**Material for this task:**
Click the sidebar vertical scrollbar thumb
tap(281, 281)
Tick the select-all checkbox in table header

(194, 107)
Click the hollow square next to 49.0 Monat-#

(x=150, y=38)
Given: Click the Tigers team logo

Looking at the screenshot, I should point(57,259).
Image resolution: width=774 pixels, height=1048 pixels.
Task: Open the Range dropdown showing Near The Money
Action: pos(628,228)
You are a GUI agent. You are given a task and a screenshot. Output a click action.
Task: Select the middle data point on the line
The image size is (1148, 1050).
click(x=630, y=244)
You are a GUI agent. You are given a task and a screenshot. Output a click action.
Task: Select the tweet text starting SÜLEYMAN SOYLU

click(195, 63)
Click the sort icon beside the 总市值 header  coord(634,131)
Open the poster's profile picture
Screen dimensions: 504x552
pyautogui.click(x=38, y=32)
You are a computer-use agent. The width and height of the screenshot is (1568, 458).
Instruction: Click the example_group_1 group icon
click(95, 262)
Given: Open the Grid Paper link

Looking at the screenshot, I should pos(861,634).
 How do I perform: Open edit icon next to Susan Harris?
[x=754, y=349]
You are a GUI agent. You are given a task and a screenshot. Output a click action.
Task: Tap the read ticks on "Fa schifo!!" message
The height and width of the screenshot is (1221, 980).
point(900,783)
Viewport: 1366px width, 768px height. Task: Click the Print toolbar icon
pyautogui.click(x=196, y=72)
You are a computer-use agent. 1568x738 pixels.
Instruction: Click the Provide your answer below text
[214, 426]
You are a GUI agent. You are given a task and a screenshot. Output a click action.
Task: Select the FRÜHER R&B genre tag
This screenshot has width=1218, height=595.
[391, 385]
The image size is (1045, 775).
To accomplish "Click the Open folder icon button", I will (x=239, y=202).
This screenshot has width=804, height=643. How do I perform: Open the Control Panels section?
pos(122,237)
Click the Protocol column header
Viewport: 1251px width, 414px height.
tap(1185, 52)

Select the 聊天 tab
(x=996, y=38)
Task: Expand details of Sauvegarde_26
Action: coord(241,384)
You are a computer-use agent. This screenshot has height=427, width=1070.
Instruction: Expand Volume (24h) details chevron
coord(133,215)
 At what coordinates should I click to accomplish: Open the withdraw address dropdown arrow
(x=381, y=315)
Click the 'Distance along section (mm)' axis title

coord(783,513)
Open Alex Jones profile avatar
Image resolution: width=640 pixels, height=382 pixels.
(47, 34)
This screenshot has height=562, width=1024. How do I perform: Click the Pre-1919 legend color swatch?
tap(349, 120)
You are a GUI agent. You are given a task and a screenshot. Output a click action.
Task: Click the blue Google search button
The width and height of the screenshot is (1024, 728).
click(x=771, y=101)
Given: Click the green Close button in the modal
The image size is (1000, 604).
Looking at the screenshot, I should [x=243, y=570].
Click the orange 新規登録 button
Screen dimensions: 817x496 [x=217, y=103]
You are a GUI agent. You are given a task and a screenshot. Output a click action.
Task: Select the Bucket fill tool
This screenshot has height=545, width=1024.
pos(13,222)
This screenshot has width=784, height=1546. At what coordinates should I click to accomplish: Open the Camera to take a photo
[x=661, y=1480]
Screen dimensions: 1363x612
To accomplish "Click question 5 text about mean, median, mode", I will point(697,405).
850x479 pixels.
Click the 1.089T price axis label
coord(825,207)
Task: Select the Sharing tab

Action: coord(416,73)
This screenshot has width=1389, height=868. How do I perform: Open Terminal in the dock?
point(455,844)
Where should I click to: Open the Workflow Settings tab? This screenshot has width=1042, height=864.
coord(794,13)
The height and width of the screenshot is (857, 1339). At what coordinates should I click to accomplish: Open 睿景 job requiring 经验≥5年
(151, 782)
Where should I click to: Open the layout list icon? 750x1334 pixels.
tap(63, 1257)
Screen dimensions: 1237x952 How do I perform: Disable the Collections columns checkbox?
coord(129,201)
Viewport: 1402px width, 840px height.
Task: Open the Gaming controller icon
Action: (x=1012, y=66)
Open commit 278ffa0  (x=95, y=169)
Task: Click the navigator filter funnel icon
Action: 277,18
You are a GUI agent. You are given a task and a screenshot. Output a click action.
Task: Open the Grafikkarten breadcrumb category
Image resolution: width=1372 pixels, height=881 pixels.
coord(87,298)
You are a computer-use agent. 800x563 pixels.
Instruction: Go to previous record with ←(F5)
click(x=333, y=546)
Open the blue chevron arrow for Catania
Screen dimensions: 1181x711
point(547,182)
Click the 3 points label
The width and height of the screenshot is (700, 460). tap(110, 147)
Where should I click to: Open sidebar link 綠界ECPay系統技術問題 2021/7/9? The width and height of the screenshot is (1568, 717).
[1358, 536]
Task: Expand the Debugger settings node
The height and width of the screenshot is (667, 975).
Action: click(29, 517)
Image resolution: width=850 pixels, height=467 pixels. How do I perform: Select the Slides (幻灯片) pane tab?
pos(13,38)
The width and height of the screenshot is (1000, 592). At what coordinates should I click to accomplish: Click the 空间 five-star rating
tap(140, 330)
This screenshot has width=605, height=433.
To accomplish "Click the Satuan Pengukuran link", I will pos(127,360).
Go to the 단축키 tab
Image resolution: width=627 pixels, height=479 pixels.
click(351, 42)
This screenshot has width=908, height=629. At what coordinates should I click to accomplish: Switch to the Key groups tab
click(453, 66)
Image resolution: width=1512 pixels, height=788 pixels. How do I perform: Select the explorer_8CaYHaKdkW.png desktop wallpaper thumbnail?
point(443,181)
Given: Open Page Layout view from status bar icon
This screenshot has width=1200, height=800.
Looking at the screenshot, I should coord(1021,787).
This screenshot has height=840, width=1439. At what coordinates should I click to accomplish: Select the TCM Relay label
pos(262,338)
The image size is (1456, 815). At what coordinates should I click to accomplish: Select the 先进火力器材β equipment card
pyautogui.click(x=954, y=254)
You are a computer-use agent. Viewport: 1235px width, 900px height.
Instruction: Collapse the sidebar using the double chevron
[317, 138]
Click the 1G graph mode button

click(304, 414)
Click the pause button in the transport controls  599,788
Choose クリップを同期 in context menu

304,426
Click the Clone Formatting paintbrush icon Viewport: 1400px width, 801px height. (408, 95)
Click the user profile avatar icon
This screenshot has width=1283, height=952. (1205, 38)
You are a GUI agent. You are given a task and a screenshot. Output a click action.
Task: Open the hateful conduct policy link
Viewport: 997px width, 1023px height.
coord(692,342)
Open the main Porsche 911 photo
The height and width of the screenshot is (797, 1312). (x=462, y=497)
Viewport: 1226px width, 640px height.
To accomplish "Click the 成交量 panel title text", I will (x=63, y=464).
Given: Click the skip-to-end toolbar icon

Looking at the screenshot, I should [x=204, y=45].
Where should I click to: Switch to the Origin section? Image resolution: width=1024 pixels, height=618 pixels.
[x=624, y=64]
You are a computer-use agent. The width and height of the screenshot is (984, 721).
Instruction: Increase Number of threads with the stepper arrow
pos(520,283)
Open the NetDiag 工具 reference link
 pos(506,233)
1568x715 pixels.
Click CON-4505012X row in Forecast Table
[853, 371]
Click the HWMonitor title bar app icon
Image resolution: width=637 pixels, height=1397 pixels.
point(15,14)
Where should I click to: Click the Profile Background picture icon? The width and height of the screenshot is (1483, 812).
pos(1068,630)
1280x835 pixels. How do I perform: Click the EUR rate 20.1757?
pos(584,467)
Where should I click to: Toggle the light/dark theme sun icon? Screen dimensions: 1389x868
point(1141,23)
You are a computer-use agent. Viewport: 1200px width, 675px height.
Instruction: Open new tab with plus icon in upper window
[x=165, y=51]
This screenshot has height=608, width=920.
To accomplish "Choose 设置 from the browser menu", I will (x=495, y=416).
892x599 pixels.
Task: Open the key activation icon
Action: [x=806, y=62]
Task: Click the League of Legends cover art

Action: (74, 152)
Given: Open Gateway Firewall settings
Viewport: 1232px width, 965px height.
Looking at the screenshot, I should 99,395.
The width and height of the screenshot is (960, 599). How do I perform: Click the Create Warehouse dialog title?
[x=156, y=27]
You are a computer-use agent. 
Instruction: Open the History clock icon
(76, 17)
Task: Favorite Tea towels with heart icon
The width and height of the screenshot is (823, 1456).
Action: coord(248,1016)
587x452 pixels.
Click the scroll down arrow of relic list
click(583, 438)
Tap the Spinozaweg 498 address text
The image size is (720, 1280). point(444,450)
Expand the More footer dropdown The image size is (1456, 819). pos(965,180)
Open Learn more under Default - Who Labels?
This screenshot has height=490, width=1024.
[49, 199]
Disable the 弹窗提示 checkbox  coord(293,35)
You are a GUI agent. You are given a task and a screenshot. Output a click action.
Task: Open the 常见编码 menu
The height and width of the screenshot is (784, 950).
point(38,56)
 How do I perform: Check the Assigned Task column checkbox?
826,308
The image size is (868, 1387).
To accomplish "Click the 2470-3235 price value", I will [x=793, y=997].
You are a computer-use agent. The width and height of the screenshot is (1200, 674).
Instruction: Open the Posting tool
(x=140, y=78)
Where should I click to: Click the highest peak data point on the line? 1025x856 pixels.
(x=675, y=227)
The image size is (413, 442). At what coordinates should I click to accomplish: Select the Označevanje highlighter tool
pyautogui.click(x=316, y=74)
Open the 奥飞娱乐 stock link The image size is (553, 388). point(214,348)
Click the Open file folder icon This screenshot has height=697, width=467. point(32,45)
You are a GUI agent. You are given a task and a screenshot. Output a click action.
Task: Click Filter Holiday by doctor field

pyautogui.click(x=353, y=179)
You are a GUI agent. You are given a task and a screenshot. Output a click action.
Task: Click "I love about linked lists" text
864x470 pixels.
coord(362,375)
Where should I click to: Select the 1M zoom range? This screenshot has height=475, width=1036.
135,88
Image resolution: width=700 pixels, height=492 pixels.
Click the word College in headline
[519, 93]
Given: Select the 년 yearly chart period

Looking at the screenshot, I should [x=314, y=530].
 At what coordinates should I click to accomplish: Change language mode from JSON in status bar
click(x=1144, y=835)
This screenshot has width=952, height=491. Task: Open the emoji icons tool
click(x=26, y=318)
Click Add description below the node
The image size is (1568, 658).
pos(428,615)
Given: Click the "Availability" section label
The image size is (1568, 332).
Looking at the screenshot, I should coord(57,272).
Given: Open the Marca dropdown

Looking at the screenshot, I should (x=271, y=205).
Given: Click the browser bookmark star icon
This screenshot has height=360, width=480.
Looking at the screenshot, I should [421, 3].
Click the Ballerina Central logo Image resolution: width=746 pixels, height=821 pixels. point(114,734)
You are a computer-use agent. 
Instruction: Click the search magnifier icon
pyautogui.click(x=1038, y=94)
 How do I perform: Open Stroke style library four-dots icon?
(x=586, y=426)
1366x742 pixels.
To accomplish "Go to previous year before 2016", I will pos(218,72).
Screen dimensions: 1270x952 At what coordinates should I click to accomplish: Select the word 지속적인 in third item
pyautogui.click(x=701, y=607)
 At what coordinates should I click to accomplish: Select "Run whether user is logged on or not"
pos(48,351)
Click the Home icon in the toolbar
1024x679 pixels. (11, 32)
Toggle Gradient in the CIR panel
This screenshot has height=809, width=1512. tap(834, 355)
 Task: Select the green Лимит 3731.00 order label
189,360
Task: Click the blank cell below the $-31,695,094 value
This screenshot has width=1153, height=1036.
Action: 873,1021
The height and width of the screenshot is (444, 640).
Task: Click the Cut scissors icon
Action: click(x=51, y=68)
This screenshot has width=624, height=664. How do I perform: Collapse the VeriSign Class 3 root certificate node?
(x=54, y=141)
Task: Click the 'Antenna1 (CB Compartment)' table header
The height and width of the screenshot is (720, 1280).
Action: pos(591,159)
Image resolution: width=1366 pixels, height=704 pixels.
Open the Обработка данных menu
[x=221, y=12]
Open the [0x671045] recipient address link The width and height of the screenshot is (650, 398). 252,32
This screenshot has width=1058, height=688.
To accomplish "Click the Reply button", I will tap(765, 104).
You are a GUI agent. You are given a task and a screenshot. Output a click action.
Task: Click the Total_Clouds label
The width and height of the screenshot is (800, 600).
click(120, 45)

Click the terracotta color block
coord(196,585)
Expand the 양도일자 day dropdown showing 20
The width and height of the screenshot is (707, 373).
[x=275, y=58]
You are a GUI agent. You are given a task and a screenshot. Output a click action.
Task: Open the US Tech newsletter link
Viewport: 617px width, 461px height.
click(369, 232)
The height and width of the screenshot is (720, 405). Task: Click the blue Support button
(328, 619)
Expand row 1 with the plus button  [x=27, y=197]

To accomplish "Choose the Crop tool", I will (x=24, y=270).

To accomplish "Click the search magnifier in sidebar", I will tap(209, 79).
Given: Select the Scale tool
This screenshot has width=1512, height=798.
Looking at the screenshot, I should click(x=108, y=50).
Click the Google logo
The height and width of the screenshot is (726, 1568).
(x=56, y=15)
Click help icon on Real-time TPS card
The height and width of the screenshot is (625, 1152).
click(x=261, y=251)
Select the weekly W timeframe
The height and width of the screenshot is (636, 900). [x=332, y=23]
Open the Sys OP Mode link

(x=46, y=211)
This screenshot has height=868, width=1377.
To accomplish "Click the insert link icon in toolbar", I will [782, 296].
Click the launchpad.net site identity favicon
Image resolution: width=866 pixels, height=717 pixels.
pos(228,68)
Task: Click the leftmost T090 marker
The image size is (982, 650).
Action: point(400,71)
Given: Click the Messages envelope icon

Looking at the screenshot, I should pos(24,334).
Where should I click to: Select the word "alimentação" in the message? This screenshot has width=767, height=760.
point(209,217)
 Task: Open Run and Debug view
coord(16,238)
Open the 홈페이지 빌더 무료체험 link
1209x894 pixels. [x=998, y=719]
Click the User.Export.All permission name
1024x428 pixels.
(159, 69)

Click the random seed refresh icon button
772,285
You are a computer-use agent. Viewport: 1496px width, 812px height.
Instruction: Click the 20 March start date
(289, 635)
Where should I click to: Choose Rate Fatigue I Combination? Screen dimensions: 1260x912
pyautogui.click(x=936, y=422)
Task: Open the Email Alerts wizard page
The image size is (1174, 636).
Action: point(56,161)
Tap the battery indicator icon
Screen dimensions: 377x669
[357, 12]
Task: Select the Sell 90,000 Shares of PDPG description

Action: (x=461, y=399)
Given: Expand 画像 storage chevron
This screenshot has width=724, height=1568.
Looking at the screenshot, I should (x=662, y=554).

**Work to be completed:**
What are the lines from the one with "Task: Open Run and Debug view" through the last line of the records above? Quote them exactly and add nothing.

**Response:**
 Task: Open Run and Debug view
coord(16,238)
Open the 홈페이지 빌더 무료체험 link
1209x894 pixels. [x=998, y=719]
Click the User.Export.All permission name
1024x428 pixels.
(159, 69)

Click the random seed refresh icon button
772,285
You are a computer-use agent. Viewport: 1496px width, 812px height.
Instruction: Click the 20 March start date
(289, 635)
Where should I click to: Choose Rate Fatigue I Combination? Screen dimensions: 1260x912
pyautogui.click(x=936, y=422)
Task: Open the Email Alerts wizard page
The image size is (1174, 636).
Action: point(56,161)
Tap the battery indicator icon
Screen dimensions: 377x669
[357, 12]
Task: Select the Sell 90,000 Shares of PDPG description

Action: (x=461, y=399)
Given: Expand 画像 storage chevron
This screenshot has width=724, height=1568.
Looking at the screenshot, I should (x=662, y=554).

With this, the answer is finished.